SHORT PROBLEM: Return, without any change, the part of the listing below that opens with the line containing "Click the picture icon for 分享海报" and closes with the line containing "(x=77, y=142)", including both of those lines.
· · · · ·
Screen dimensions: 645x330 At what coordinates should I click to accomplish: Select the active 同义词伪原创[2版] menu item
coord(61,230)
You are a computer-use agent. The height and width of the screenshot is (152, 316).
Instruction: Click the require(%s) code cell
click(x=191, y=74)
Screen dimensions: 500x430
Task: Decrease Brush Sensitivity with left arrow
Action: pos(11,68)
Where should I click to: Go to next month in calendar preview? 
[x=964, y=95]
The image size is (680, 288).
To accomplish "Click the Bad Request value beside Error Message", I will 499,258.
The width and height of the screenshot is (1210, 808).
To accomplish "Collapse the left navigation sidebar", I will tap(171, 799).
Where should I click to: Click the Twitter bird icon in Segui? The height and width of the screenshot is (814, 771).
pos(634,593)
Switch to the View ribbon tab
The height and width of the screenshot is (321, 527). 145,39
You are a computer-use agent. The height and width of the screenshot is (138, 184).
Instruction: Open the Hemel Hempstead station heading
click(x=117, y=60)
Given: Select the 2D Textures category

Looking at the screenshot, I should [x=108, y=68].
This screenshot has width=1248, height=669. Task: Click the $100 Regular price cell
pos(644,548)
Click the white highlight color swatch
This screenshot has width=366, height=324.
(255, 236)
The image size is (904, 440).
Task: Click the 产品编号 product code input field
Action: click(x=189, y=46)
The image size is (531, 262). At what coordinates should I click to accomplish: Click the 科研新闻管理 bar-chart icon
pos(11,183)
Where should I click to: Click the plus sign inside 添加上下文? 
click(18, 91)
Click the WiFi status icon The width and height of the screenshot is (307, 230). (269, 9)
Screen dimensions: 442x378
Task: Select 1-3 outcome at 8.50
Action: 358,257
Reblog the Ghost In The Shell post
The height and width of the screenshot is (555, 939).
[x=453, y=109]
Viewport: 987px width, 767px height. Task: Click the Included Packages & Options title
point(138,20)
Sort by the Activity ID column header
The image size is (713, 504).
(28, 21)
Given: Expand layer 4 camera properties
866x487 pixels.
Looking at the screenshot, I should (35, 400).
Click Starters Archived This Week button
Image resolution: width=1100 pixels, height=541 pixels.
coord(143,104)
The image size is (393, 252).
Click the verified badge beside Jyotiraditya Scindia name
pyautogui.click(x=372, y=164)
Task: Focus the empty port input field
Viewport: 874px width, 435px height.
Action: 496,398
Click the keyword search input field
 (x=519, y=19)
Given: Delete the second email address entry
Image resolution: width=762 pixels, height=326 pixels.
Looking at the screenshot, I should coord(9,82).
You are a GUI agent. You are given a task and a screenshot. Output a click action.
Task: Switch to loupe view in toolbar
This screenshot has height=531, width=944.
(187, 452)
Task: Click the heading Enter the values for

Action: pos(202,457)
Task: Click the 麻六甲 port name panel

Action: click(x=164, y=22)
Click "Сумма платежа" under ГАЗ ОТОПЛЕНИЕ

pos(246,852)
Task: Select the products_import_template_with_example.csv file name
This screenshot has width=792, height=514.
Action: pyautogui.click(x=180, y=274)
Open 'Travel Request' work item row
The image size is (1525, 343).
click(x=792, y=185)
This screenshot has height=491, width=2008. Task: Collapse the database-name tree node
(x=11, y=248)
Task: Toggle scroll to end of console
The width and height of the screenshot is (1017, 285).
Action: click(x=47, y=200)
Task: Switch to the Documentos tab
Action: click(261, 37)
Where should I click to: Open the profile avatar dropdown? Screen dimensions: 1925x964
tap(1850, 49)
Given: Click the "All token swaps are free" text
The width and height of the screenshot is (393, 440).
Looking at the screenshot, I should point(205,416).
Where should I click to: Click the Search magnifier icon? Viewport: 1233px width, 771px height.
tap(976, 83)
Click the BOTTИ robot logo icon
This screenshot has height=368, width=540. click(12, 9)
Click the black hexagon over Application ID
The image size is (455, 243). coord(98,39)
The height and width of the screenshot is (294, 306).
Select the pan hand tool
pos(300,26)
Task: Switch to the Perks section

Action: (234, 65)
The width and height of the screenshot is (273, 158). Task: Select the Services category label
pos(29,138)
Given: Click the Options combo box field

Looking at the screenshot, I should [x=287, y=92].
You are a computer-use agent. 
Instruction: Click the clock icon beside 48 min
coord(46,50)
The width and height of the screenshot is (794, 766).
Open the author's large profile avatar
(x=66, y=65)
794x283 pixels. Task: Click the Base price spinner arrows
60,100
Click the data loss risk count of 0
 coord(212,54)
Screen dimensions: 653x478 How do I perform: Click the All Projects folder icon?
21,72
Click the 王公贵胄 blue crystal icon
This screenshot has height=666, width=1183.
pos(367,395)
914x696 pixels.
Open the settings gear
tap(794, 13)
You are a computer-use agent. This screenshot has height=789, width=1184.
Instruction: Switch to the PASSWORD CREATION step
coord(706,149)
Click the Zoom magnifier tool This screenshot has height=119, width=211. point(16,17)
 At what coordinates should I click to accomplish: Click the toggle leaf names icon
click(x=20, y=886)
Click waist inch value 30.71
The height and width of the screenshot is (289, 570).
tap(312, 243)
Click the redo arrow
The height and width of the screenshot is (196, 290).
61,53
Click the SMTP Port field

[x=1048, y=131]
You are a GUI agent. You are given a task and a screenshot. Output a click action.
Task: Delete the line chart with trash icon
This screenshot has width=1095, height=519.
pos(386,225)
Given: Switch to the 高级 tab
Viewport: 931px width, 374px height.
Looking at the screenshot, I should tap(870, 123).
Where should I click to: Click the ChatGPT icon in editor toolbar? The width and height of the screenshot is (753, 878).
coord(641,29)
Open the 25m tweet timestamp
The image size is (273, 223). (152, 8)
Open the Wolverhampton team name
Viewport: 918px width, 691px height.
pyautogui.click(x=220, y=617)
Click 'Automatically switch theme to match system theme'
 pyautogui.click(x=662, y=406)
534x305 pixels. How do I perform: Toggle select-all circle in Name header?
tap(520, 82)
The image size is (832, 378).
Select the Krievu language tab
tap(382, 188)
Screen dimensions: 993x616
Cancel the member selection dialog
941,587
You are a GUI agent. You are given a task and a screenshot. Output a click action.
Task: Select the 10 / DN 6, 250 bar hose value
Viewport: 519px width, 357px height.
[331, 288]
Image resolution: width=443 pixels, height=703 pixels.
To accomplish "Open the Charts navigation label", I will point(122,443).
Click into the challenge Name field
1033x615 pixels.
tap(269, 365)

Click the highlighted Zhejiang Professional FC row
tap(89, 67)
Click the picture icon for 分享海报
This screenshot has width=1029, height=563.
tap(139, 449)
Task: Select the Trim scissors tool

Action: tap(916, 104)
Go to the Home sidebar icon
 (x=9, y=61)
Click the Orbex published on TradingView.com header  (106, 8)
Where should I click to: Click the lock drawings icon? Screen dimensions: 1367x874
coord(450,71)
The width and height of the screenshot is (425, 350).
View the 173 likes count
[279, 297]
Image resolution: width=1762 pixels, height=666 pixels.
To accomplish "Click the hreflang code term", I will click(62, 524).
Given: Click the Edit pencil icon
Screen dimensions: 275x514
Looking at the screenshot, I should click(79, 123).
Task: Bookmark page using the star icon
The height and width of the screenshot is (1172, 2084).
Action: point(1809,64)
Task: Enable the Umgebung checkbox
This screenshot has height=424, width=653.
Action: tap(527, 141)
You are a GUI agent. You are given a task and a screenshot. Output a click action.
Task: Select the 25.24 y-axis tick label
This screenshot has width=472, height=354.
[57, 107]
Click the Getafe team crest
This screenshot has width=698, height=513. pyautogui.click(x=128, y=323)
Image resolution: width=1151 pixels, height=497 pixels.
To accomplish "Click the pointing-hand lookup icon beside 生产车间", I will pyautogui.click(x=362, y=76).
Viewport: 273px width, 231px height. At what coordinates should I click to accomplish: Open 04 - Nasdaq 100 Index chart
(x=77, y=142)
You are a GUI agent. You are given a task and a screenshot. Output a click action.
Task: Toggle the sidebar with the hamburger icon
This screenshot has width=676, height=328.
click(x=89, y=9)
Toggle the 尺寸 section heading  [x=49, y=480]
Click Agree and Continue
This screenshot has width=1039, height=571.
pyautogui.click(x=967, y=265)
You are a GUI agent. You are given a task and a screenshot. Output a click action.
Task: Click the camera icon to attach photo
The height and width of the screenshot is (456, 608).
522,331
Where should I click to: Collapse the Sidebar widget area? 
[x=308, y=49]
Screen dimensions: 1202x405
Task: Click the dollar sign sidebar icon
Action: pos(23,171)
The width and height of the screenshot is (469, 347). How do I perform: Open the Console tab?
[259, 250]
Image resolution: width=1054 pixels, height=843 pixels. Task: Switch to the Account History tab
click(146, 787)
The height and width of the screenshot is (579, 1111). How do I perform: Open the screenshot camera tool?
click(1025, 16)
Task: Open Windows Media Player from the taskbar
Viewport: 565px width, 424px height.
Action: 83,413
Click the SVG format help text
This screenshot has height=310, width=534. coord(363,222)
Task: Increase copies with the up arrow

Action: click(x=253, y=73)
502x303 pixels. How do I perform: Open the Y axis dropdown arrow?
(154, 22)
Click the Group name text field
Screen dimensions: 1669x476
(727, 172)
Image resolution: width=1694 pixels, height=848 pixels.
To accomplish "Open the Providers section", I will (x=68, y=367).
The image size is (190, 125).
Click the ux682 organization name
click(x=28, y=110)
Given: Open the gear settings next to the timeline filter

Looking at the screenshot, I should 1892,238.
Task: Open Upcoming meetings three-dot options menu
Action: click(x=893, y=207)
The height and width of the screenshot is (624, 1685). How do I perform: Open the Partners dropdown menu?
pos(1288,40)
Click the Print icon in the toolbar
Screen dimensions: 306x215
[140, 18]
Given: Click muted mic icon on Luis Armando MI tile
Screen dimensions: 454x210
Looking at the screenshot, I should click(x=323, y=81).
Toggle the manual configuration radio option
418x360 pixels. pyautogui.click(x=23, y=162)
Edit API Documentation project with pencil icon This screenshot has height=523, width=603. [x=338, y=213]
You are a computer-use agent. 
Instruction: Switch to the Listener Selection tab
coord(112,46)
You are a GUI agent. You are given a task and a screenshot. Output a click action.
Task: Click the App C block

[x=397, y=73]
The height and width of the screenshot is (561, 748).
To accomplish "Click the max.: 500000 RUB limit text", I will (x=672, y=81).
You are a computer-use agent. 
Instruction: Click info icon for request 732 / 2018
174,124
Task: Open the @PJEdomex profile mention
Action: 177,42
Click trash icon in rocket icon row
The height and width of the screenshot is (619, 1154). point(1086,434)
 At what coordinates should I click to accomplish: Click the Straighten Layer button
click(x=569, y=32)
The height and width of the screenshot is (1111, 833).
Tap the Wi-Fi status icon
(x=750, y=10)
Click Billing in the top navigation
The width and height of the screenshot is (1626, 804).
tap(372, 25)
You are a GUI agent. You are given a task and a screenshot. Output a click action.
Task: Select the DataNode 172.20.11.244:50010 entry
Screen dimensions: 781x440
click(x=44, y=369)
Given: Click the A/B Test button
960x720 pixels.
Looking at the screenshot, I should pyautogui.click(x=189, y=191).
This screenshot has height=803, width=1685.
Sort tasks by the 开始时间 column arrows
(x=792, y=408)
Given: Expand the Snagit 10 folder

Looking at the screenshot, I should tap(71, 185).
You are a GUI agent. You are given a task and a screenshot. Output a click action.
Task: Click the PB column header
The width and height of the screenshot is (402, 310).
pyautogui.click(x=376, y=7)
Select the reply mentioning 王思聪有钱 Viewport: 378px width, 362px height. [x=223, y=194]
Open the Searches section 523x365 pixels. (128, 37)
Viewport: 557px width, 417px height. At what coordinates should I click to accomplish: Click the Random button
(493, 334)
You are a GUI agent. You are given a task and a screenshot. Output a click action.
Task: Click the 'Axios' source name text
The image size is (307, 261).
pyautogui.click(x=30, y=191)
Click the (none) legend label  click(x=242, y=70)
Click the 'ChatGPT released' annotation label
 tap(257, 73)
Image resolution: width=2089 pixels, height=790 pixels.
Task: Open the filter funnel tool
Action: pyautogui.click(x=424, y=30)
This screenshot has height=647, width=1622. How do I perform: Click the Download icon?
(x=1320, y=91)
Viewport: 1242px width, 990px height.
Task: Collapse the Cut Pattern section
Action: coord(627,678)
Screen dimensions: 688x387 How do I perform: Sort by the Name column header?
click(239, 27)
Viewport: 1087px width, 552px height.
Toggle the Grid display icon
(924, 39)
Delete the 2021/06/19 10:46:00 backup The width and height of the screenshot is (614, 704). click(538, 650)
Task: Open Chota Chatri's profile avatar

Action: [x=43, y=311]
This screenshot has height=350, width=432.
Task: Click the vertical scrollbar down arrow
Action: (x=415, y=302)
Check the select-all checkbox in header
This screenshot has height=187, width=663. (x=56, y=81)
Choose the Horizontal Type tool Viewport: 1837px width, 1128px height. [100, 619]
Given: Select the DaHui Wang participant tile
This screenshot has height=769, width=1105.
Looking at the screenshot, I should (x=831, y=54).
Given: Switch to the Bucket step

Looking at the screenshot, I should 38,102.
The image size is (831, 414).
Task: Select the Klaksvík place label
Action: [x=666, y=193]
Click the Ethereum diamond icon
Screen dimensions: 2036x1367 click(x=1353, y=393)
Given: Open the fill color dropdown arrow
· · · · ·
EXERCISE OUTPUT:
Click the picture icon for 分享海报
This screenshot has width=1029, height=563.
tap(139, 449)
Task: Select the Trim scissors tool

Action: tap(916, 104)
Go to the Home sidebar icon
 (x=9, y=61)
Click the Orbex published on TradingView.com header  (106, 8)
Where should I click to: Click the lock drawings icon? Screen dimensions: 1367x874
coord(450,71)
The width and height of the screenshot is (425, 350).
View the 173 likes count
[279, 297]
Image resolution: width=1762 pixels, height=666 pixels.
To accomplish "Click the hreflang code term", I will click(62, 524).
Given: Click the Edit pencil icon
Screen dimensions: 275x514
Looking at the screenshot, I should click(79, 123).
Task: Bookmark page using the star icon
The height and width of the screenshot is (1172, 2084).
Action: point(1809,64)
Task: Enable the Umgebung checkbox
This screenshot has height=424, width=653.
Action: tap(527, 141)
You are a GUI agent. You are given a task and a screenshot. Output a click action.
Task: Select the 25.24 y-axis tick label
This screenshot has width=472, height=354.
[57, 107]
Click the Getafe team crest
This screenshot has width=698, height=513. pyautogui.click(x=128, y=323)
Image resolution: width=1151 pixels, height=497 pixels.
To accomplish "Click the pointing-hand lookup icon beside 生产车间", I will pyautogui.click(x=362, y=76).
Viewport: 273px width, 231px height. At what coordinates should I click to accomplish: Open 04 - Nasdaq 100 Index chart
(x=77, y=142)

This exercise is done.